Doce Notas

La dama de las Ramblas

opinion  La dama de las Ramblas


La capital catalana ha tenido el privilegio de acoger algunas de las intérpretes más emblemáticas del panorama internacional en el rol protagonista de La traviata: desde la mítica Adelina Patti, en el siglo XIX -y en Teatre Principal-, hasta las Capsir, Tebaldi, Olivero, Scotto, Caballé o Gruberová del pasado siglo en el Liceu. A esta ilustre nómina, habrá que añadir desde ahora a la estadounidense Nadine Sierra, quien ha arrebatado al público liceísta con una interpretación de la cortesana dumasiana digna de los anales de los mejores escenarios líricos de la orbe.

Dotada de un instrumento portentoso en extensión, homogeneidad y cualidades tímbricas, así como poseedora de un físico cautivador y consonante con el personaje, la cantante americana se entrega plenamente en una recreación integral de la frágil y apasionada dama de las camelias. En lo musical, se desenvuelve con una naturalidad expresiva y una unción estilística deslumbrantes: el canto legato, el fiato y el uso de dinámicas y reguladores no tienen secretos para ella. Aún más: cada sonido, cada entonación, cada frase y cada aliento están sujetos íntima e intrínsecamente a la evolución psicológica del personaje. En lo escénico, su trabajo actoral es colosal y arrebatador. No se limita a cantar ni a representar el personaje, lo vive y lo encarna desde la autenticidad de sus adentros. Asistimos a un trabajo de introspección dramático-musical que palpita ya en sus primeras intervenciones y alcanza unas cuotas de profundidad subyugantes en el sobrecogedor dúo con Giorgio Germont y en el posterior “Amami, Alfredo” del segundo acto.

Del primer al último compás de la obra, Nadine es Violetta, incluso en los momentos en que calla, como en la escena inicial del segundo acto cuando aparece desnuda en la cama mientras Alfredo entona su aria de compromiso.
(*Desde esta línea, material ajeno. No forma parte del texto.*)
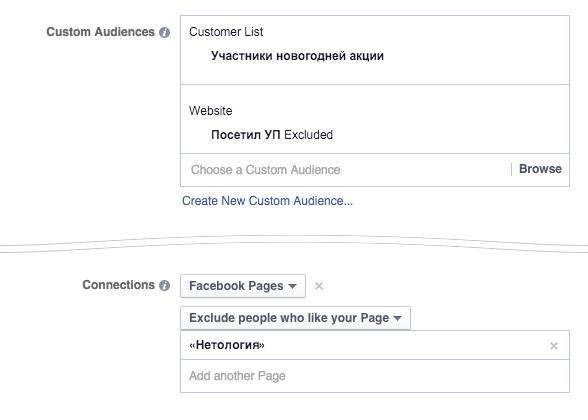Click the Connections label
The height and width of the screenshot is (420, 588).
pyautogui.click(x=118, y=285)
Nada hay en su interpretación de gratuito, artificioso o superfluo; su excepcionalidad reside, simple y llanamente, en su naturalidad, su veracidad y su sensibilidad expresivas. Muchas veces se ha apuntado que Verdi anticipa con La traviata las bases del realismo musical que, posteriormente, abonarán los compositores veristas, con Puccini a la cabeza. Pues bien, no hay más que presenciar la Violetta liceísta de Nadine Sierra para sentar cátedra de ello.

A su lado, Javier Camarena encarnó un Alfredo de elegantes e inspirados acentos. Su personaje estuvo impecablemente cantado y bien compenetrado con la protagonista, y fue ganando calado dramático a medida que avanzó la representación. Artur Ruciński completó el trío protagonista con una recreación de Giorgio Germont de profunda nobleza canora y consumada autoridad escénica, digna de la mejor tradición verdiana. Completaron el espléndido elenco artístico la exquisita Flora de Gemma Coma-Alabert, los diligentes barón y doctor de Josep-Ramon Olivé y Gerard Farreras, respectivamente, así como el resto de coprimarios.

Giacomo Sagripanti dirigió la orquesta titular de la casa con pulso dinámico y un ajustado equilibrio sonoro entre foso y escena, una virtud no siempre al alcance de todas las batutas. El coro cumplió con buen oficio y el cuerpo de baile amenizó con gracia y desparpajo el cuadro festivo del segundo acto. Si a ello añadimos una producción escénica (David McVicar) al servicio de la obra -ya aplaudida anteriormente por el público liceísta en 2014 y 2020-, de eficaz habilidad narrativa, sugestivo cromatismo y fluido movimiento escénico, la función no puede resultar más redonda. Como así fue, la pasada tarde del 20 de enero de 2025.